Fast forward a decade and I still really enjoyed getting my teeth cleaned. Its true, I hated the fluoride treatments and the sealant process, but I loved how my teeth felt afterwards. Then in high school I got braces on my lower teeth and even that wasn't terrible.

But now, it makes me nervous. It's not the dentist, but the tools. There is a newer tool, I'm not even sure what it looks like, but the sound is irritating enough that I've actually had to stop the cleaning halfway through. I could not stand the sound. It's some sort of pressure washer/water pick and it drives me nuts. Even when I ask if they can clean without it, they usually say no. (As if they forgot what tools were used a mere 5 years ago!) But I'm learning to deal. I still love how my teeth feel afterwards.

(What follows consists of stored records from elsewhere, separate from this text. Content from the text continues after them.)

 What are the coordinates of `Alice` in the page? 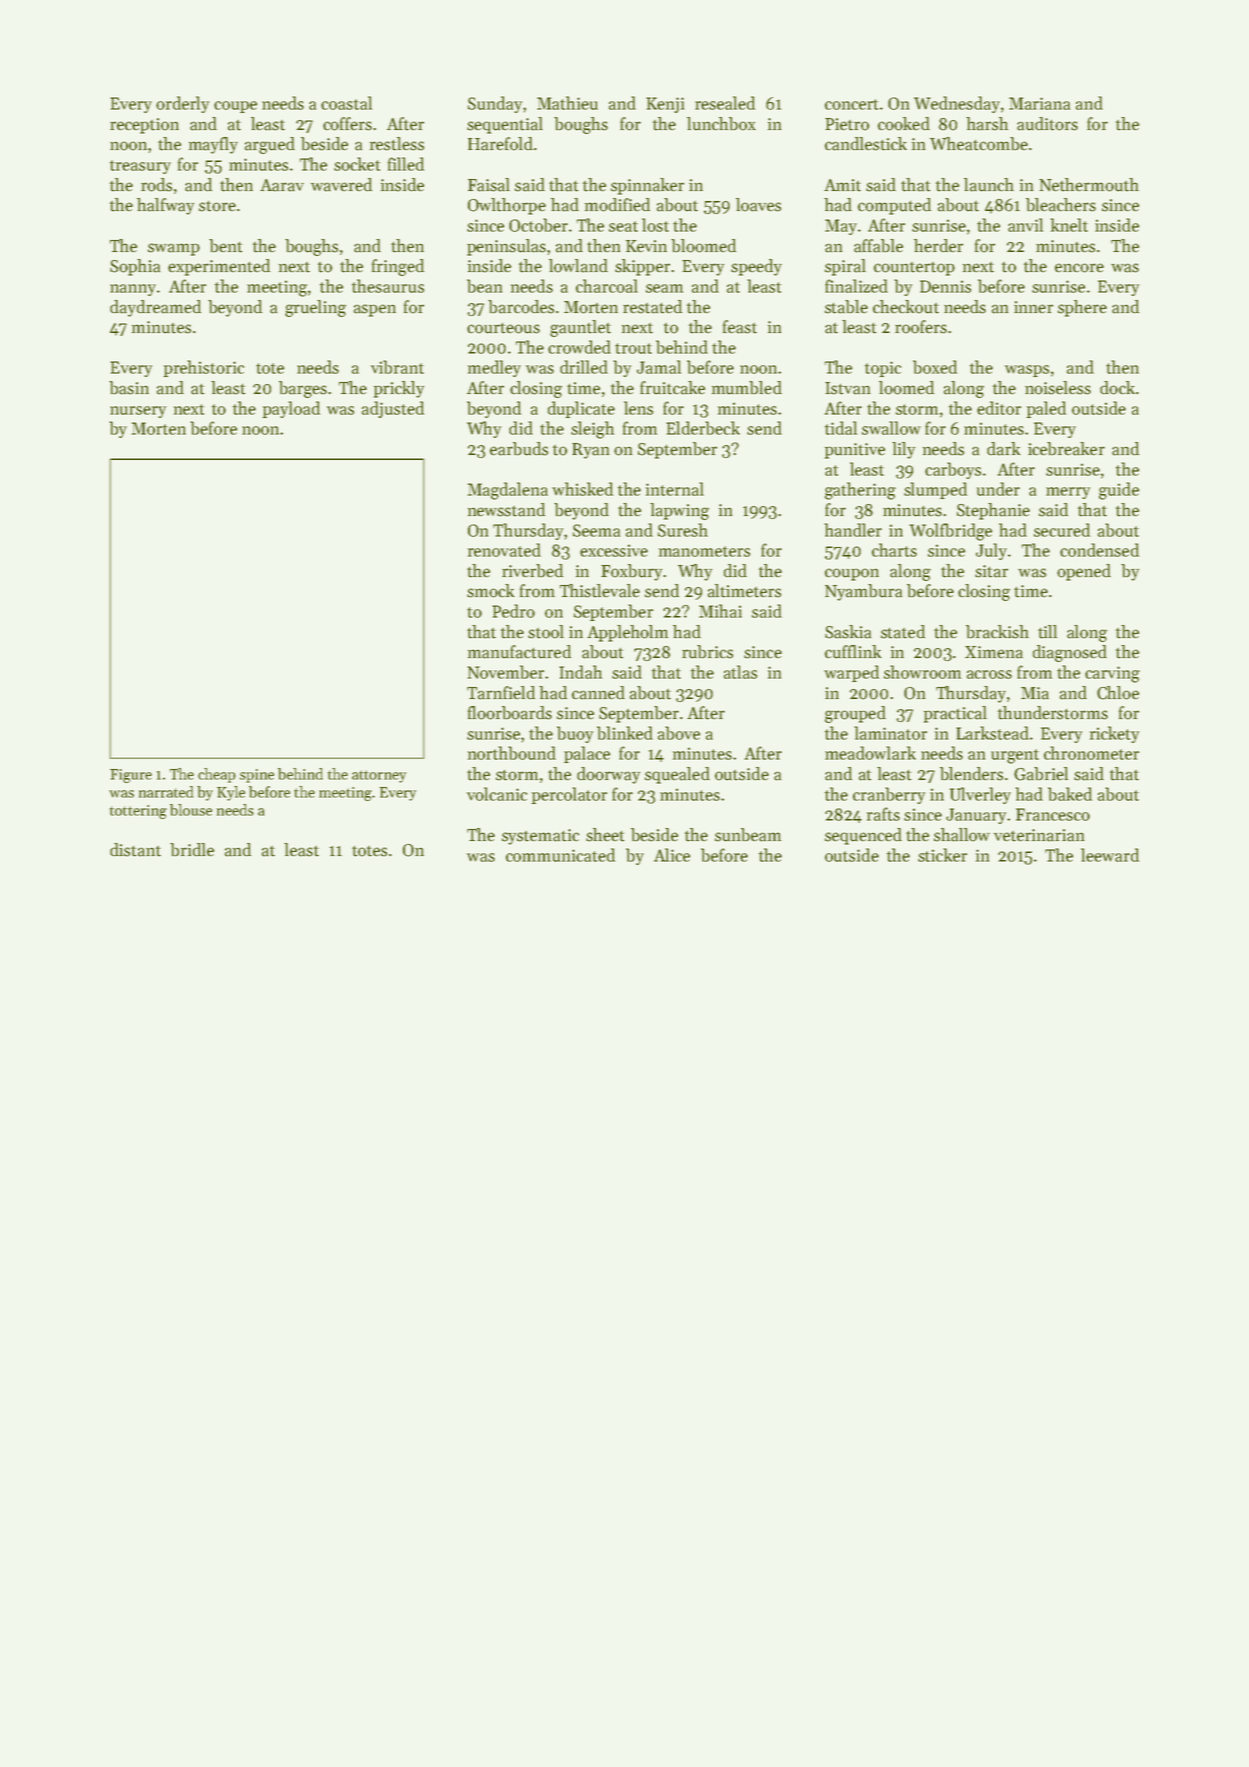 It's located at (672, 855).
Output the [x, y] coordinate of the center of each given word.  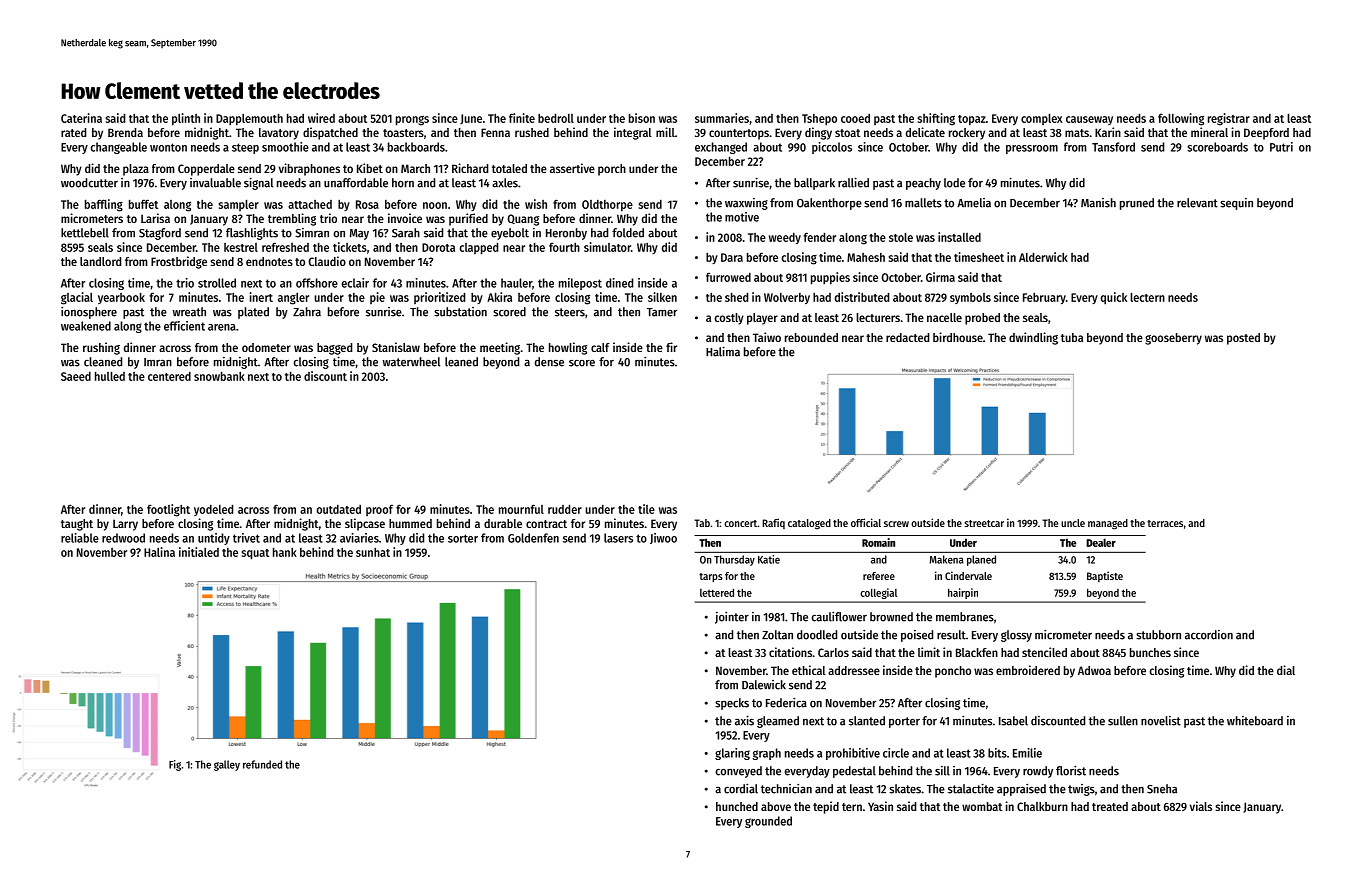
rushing [101, 348]
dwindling [1033, 338]
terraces [1165, 523]
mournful [521, 509]
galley [227, 765]
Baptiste [1105, 576]
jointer [732, 617]
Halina [159, 552]
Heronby [566, 234]
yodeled [213, 510]
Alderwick [1043, 257]
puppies [830, 278]
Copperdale [206, 170]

And now, as a parent I get to watch my son experience this process of teeth-cleaning. It's interesting. We usher our little people to a stranger and tell them to open wide and sit still. We expect them to obey as their mouth is poked, prodded, polished and flossed. And then we (I) get frustrated when it turns into a scream fest and nothing actually happens except paying the bill.

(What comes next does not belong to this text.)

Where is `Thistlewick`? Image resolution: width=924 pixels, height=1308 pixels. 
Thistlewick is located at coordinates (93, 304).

William has been to the dentist three times. The first was right before he turned two. I found a pediatric dentist that promised all the bells and whistles. And William did love the giant TVs everywhere, but he refused to sit in the chair even when they gave him 20 stickers. He screamed and thrashed about, the hygienist looking at me like this isn't normal. I ended up holding him in my lap and the dentist skipped the cleaning and wiped fluoride on his mouth and looked at his teeth for 30 seconds (or less, literally) and declared him "just fine." William still picked out a prize and I still paid the bill. I was so mad. Why is this even necessary?

His second experience, right before Stephen was born was a little better. I had found a different pediatric dentist which seemed calmer - no big screen TVs, private rooms, quiet. He still sat in my lap an still fussed a bit, but they gave him a dragon with big teeth and a 12" toothbrush and told him to brush the dragon's teeth while the hygienist got ready. She explained everything and showed him all the tools. When the dentist arrived, he had said "all done" but sat a few minutes for her anyway. It was a success although a lot of work.

Last week, I took him to his third appointment; we went to the same dentist as the last time. Prior to the appointment we borrowed dentist themed books from the library and talked about teeth each time we brushed. He is very impressionable right now and play/acts out most of his books. William even brought one of the books to the appointment and told the hygienist about it. He climbed up on the chair (I was holding Stephen and wasn't able to be much help) and laid back, opened his mouth and sat there for 30 minutes without moving . . . seriously. They scraped, polished, flossed and put fluoride in his mouth and he didn't even complain once. I sat there with Stephen in amazement. He was perfect.

I'm not sure if he actually liked the experience, but he knew exactly what was going on and put up with it. He was excited about the chocolate toothpaste and the new toothbrush and the prize at the end. He loved the toys in the lobby and the magazines and didn't want to leave. He may not do this well ever again, but I felt so blessed by this little boy's ability to sit so well for it all. Maybe he'll learn to like it!